>> Start

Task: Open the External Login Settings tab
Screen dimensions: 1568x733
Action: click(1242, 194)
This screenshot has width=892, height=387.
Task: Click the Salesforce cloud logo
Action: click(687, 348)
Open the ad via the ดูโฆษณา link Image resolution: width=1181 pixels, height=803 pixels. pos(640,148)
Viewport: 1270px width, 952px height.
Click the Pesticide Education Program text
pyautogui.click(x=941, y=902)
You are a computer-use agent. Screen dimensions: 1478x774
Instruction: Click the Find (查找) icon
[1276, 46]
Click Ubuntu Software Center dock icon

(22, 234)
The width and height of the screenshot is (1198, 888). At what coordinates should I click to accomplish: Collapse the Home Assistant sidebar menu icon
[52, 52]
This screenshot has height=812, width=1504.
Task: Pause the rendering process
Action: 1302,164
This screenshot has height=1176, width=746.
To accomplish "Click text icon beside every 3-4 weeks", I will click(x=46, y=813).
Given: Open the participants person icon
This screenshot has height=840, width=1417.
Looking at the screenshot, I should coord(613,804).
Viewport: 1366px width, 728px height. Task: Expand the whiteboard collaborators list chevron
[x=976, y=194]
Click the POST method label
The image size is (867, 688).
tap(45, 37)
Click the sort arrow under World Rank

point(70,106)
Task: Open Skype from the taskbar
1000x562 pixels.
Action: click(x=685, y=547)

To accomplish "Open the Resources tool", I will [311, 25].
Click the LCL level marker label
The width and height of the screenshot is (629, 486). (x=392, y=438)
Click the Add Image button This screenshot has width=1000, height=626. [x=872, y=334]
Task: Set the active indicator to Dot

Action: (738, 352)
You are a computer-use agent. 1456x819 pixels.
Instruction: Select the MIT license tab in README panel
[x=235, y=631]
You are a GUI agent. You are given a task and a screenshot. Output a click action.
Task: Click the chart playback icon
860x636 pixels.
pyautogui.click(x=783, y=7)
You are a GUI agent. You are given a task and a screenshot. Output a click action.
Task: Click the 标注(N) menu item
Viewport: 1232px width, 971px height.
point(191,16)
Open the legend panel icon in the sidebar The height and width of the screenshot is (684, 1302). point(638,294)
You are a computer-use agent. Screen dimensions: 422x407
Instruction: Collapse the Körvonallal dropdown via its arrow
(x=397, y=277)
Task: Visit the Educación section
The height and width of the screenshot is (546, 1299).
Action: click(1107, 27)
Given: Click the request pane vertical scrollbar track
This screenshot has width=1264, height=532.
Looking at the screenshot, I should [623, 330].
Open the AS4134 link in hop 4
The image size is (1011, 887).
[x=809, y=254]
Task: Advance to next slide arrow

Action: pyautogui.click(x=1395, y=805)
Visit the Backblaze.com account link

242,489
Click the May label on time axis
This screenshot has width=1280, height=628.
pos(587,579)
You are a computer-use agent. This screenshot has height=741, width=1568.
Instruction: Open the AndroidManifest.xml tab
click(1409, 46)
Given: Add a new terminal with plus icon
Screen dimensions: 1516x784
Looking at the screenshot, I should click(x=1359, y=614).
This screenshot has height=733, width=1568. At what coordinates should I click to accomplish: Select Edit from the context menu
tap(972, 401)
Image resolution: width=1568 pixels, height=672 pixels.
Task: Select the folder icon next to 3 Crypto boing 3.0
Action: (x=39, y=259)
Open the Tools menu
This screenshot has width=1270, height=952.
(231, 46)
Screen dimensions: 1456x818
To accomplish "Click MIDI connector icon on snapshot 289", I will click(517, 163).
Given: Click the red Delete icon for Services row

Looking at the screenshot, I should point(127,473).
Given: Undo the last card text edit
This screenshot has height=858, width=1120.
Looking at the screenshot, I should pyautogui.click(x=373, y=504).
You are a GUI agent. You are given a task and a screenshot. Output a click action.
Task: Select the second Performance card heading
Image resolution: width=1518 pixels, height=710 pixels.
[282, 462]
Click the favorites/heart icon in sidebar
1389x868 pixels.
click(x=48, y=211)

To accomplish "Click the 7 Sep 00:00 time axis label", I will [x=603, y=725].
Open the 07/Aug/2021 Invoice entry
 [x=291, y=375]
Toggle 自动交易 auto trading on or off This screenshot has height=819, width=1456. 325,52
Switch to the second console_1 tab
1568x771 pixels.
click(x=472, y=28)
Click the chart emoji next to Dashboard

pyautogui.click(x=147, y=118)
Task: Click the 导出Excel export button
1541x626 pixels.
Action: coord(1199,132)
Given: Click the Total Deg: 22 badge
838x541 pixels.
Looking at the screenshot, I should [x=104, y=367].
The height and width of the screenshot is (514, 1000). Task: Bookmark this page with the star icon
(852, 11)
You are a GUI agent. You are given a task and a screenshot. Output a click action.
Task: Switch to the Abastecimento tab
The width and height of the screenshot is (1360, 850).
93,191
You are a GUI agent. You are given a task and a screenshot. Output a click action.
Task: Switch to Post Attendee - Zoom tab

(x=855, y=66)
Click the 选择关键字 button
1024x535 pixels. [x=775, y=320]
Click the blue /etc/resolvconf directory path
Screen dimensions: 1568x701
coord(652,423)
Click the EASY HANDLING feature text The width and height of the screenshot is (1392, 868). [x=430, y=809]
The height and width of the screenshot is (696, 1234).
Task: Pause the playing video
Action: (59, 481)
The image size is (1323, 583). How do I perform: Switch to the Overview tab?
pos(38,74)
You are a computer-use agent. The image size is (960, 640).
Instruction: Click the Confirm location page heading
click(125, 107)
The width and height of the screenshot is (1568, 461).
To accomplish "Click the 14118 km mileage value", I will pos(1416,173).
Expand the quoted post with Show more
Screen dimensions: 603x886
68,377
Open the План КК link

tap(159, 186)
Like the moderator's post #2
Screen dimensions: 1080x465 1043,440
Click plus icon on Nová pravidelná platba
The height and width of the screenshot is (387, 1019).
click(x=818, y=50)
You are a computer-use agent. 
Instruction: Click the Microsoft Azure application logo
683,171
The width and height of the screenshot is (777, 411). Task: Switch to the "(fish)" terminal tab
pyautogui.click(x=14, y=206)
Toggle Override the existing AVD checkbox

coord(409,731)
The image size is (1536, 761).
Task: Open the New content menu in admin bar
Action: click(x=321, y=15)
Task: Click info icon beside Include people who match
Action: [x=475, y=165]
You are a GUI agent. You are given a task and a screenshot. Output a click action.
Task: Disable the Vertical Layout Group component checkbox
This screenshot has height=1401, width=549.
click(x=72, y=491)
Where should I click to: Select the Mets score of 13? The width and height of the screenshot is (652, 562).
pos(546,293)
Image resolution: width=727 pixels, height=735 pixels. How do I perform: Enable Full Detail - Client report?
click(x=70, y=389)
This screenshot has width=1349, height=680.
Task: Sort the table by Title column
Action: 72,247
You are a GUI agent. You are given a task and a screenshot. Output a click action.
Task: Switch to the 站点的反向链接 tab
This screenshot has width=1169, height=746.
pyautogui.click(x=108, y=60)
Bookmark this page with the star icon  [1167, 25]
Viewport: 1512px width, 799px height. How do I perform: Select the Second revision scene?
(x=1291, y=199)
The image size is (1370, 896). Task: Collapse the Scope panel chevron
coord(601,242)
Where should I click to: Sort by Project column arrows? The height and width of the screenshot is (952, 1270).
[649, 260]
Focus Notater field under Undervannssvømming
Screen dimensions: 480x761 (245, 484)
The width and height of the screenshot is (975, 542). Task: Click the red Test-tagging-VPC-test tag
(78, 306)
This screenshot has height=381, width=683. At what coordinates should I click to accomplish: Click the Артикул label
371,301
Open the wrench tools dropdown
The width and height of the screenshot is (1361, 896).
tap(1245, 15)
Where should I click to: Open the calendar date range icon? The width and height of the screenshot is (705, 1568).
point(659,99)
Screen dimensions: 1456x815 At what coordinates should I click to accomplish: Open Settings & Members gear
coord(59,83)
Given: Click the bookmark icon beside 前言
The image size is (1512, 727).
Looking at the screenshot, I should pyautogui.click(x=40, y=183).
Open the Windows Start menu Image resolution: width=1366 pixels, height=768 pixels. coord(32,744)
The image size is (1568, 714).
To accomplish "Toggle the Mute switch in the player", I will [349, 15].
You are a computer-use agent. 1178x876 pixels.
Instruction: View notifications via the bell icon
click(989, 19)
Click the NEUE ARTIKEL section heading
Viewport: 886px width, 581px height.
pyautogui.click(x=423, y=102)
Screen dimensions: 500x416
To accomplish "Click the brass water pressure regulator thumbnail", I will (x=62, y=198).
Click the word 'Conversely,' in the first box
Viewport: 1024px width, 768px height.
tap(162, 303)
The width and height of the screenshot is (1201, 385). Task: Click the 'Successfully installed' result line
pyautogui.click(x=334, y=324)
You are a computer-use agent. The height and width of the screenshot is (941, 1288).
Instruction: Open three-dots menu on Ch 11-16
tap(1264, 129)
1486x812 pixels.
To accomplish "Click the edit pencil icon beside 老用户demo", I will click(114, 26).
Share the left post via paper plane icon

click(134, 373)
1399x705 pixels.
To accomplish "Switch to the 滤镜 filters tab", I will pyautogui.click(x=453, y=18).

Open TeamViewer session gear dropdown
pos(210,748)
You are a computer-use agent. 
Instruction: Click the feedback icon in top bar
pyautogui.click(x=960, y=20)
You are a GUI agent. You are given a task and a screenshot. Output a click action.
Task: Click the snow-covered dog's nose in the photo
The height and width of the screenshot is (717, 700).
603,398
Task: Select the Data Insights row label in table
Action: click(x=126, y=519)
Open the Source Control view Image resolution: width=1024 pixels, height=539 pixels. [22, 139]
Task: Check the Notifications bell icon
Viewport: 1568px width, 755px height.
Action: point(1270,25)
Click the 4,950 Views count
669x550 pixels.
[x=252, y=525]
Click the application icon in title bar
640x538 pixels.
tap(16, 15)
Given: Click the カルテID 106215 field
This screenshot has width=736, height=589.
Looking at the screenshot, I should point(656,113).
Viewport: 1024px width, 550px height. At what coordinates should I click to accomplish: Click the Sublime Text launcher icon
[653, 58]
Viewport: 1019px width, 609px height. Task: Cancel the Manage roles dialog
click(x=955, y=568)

>> End

▶ _Challenge_
Rewrite the data from the line with "Task: Open Skype from the taskbar" to the line with "Looking at the screenshot, I should click(x=1359, y=614).", replacing "Instruction" with "Goal" and keeping everything else the same. Give only those lines.

▶ _Result for this task_
Task: Open Skype from the taskbar
1000x562 pixels.
Action: click(x=685, y=547)

To accomplish "Open the Resources tool", I will [311, 25].
Click the LCL level marker label
The width and height of the screenshot is (629, 486). (x=392, y=438)
Click the Add Image button This screenshot has width=1000, height=626. [x=872, y=334]
Task: Set the active indicator to Dot

Action: (738, 352)
You are a computer-use agent. 1456x819 pixels.
Goal: Select the MIT license tab in README panel
[x=235, y=631]
You are a GUI agent. You are given a task and a screenshot. Output a click action.
Task: Click the chart playback icon
860x636 pixels.
pyautogui.click(x=783, y=7)
You are a GUI agent. You are given a task and a screenshot. Output a click action.
Task: Click the 标注(N) menu item
Viewport: 1232px width, 971px height.
point(191,16)
Open the legend panel icon in the sidebar The height and width of the screenshot is (684, 1302). point(638,294)
You are a computer-use agent. Screen dimensions: 422x407
Goal: Collapse the Körvonallal dropdown via its arrow
(x=397, y=277)
Task: Visit the Educación section
The height and width of the screenshot is (546, 1299).
Action: click(1107, 27)
Given: Click the request pane vertical scrollbar track
This screenshot has width=1264, height=532.
Looking at the screenshot, I should [623, 330].
Open the AS4134 link in hop 4
The image size is (1011, 887).
[x=809, y=254]
Task: Advance to next slide arrow

Action: pyautogui.click(x=1395, y=805)
Visit the Backblaze.com account link

242,489
Click the May label on time axis
This screenshot has width=1280, height=628.
pos(587,579)
You are a computer-use agent. This screenshot has height=741, width=1568.
Goal: Open the AndroidManifest.xml tab
click(1409, 46)
Given: Add a new terminal with plus icon
Screen dimensions: 1516x784
Looking at the screenshot, I should click(x=1359, y=614).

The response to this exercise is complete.